In 16 Years of Alcoohol sono gli anni Settanta a fare da tessuto sonoro, iconografico ed espressivo alla drammatica autoriflessione del protagonista Frankie, un giovane violento e alcolizzato che racconta in un profluvio di parole in voce off la sua vicenda: cresciuto in ambiente povero e disagiato, da bambino ha visto il padre amoreggiare con una sconosciuta e da allora qualcosa si è rotto, fidarsi di qualcuno è diventato impossibile. Dice Frankie che per lui l'amore è una cosa strana, per la quale un giorno ti senti triste e un altro felice, e intanto parte Pale Blue Eyes dei Velvet Underground, con Lou Reed che canta quasi le stesse parole: l'effetto ridondante e intimista regge, specie poi se si parla anche di David Bowie e Iggy Pop, se Frankie ha una banda di teppisti vestiti come i Drudi di Arancia meccanica e in camera ha il poster di Bruce Lee e quello del film di Kubrick. Ma nella seconda parte il film devia bruscamente verso la psicanalisi più ovvia, con la violenza del protagonista, che naturalmente proviene dalla scena primaria infantile, inutilmente placata dall'amore e poi fatalmente usata contro di lui in una vendetta tra ex compagni. Jobson è all'opera prima e purtroppo si vede: ha tratto il film da un suo stesso romanzo e lo ha adatto con troppa verbosità, quasi temesse di non farsi del tutto capire. con il suo stile dichiaratamente ispirato a, e da, Wong Kar-way: dissolvenze, carrellate, primissimi piani che lasciano l'impressione di un cinema mal conciliato.

La musica "usa e getta" dei nostri tempi, e tutto ciò che provoca in termini di mitologie di massa, è invece al centro di Thirteen, dove l'accento è posto sul potere persuasivo dell'arte commerciale, dal momento che le giovani protagoniste tredicenni del film, teenager di un sobborghi della California, sono a tal punto influenzate dai modelli imposti dallo shobiz da perdere qualsiasi tipo di umanità, orgoglio e affetto nel nome del look, dei vestiti, dell'appeal modaiolo. Il nome di J-Lo, per esempio, è citato più volte come modello in questo spaccato tipicamente indie della giovinezza occidentale – è americana ma potrebbe anche essere europea: la solita frenesia della macchina a mano, la fotografia sgranata, i primi piani attaccati a volti e particolari e situazioni da dramma familiare (scontri tra madre e figlia, fughe di casa, verità e menzogne tra ragazzine, violenze autoinflitte) che, aggiornate ai tempi della droga e della visibilità ad ogni costo, non distanziano tanto un film come Thirteen da un classico family melodramma hollywoodiano.

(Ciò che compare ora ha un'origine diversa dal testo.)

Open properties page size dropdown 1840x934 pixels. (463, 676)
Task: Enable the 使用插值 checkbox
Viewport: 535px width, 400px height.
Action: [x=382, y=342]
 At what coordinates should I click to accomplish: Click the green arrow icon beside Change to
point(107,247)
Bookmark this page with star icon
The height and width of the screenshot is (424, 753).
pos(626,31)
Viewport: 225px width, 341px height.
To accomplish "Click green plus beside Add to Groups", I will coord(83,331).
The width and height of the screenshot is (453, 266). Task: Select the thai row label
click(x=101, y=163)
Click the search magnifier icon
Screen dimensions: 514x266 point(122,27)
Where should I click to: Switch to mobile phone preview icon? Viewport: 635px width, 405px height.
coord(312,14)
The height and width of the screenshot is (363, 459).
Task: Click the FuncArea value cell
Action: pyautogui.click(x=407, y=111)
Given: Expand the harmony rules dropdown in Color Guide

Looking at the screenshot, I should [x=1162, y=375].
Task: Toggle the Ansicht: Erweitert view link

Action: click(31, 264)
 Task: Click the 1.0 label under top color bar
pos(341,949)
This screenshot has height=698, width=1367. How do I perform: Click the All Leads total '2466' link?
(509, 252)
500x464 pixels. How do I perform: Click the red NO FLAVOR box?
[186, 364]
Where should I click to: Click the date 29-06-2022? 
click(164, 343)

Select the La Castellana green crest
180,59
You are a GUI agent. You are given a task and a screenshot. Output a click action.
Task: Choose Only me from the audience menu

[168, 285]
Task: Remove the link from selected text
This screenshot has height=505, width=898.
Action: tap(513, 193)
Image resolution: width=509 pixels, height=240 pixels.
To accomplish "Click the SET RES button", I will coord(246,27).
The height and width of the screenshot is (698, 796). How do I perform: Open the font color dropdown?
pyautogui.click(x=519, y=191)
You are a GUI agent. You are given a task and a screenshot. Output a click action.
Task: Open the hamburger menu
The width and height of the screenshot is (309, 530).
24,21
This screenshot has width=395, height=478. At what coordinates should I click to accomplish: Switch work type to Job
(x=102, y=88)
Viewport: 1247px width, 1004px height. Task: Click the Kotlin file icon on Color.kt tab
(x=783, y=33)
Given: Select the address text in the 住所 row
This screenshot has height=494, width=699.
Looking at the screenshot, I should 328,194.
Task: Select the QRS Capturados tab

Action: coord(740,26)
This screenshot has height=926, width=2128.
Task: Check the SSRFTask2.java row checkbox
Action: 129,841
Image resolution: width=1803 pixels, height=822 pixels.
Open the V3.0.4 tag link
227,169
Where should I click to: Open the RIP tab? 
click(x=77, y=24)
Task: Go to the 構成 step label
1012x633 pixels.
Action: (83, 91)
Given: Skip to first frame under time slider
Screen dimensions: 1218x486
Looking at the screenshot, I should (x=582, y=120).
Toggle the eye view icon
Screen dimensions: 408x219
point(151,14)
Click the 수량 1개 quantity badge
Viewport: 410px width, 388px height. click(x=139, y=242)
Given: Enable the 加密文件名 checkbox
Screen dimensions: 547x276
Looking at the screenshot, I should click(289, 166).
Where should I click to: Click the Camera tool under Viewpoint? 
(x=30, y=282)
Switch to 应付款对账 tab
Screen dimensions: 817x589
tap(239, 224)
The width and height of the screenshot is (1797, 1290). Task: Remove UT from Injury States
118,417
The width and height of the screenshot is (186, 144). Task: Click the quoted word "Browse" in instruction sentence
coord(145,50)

Infine, nell'italiano Ora o mai più la musica che si ascolta è quella dei centri sociali: musica da casino, da occupazione, da pogate, canne e sesso libero. In realtà si tratta solo di un pretesto, perché il film, una commedia di formazione con protagonista un laureando in fisica che scopre il mondo della disobbedienza civile (siamo alla vigilia del G8 di Genova e c'è anche Bolzaneto), vorrebbe parlare dell'antagonismo umano e ideologico di alcuni giovani italiani, ma annacqua il tutto in una retorica e in una banalità (pure qui voce off a profusione) che lasciano sconcertati. Ed è imperdonabile far recitare la parte di giovani arrabbiati, sballati e, per quanto criticabili, coraggiosi, da attori e attorucoli provenienti dalla pubblicità e da MTV. Una mancanza di rispetto o, peggio ancora, una grande ignoranza.